К вечеру погода ухудшилась. С запада подул ветер, нагоняя кучевые облака. Небо словно заляпали грязными тряпками.
Море посерело, взбугрилось волнами с причудливыми белыми гребнями из пены. Все яркие краски исчезли, стало уныло, как поздней осенью. Около берега беспокойно закружились чайки. Их тоскливый писк разносился далеко, заставляя тревожиться сердца.
Таня стояла у камня лицом к ветру. Мутные волны с уханьем разбивались о прибрежные камни, оставляя на берегу фантастические кружева из пены, обдавая все кругом мелкими брызгами. Соленые капли катились по ее лицу, ветер трепал волосы, но она не уходила. Эта девушка из Севастополя любила море в любую погоду. Ее сердце замирало от страха и восторга при виде плывущих по небу отяжелевших черных туч, ревущих волн, поднятых яростным ветром и буйно гуляющих по водному простору. Разбушевавшееся море будто вливало в нее часть своей могучей энергии, у нее словно вырастали крылья, как у буревестника, и ей хотелось парить над рокочущими волнами, ощущая под крыльями тугие порывы ветра.
Так и сейчас. Ветер дул Тане в лицо, заставляя щурить глаза и ежиться, холодные соленые брызги окатывали ее с ног до головы, но она, казалось, не чувствовала ни ветра, ни этих соленых брызг. Смутное чувство какого-то беспокойства, появившееся у нее после того, как написала письмо родным Глушецкого, исчезло. Всем своим существом она ощущала, как у нее крепнут силы, твердеет сердце, размякшее было в последние дни. И ей казалось, что грозный шторм бушует сейчас по всей стране, от Черного до Белого моря, и нет в стране равнодушных к нему людей.
А там, за бушующей грядой волн, за горным горизонтом родной Севастополь, такой далекий сейчас и в то же время такой близкий.
Таня прикрыла глаза, и перед ее мысленным взором предстал город, но не тот, разрушенный и опустошенный, а тот, прежний.

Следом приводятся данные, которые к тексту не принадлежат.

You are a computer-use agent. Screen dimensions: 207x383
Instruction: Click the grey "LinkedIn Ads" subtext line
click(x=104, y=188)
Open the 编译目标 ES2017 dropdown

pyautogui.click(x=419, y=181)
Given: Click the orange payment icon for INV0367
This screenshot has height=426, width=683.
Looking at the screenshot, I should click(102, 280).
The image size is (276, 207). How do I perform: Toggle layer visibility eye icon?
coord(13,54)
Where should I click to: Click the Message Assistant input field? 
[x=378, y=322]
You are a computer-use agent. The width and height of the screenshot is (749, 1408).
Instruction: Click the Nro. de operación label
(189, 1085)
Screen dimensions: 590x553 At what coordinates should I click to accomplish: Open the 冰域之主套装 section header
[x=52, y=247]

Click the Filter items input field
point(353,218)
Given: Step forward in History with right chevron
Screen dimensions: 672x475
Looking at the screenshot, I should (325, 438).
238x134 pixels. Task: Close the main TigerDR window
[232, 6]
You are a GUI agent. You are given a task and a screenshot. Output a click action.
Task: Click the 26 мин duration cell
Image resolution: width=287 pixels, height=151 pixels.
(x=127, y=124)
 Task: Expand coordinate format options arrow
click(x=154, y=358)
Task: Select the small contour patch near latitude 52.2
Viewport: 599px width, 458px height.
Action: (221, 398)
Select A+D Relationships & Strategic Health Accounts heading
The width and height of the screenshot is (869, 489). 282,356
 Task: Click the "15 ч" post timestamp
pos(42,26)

Вот нарядная Графская пристань, площадь Ленина, всегда веселый Приморский бульвар, где каждое воскресенье звучала музыка, белые дома, амфитеатром поднимающиеся над морем, аллеи каштанов и акаций, голубые бухты. Неужели это было? Да, было, было. И будет, будет!
Мы вернемся, родной Севастополь, изгоним фашистских извергов, залечим твои раны, ты станешь еще красивее, наряднее. Жди нас, мы идем, идем грозной поступью и не остановимся до тех пор, пока не свернем шею фашистской гадине.
Жди, жди…
Таня стояла на берегу до тех пор, пока не раздался сердитый голос хирурга.
– Глупая девчонка! – кричал он с порога. – Грипп заработаешь! Марш в палату!
Таня чуть усмехнулась. Что он понимает?!
Она махнула ему рукой и опять повернула лицо навстречу ветру.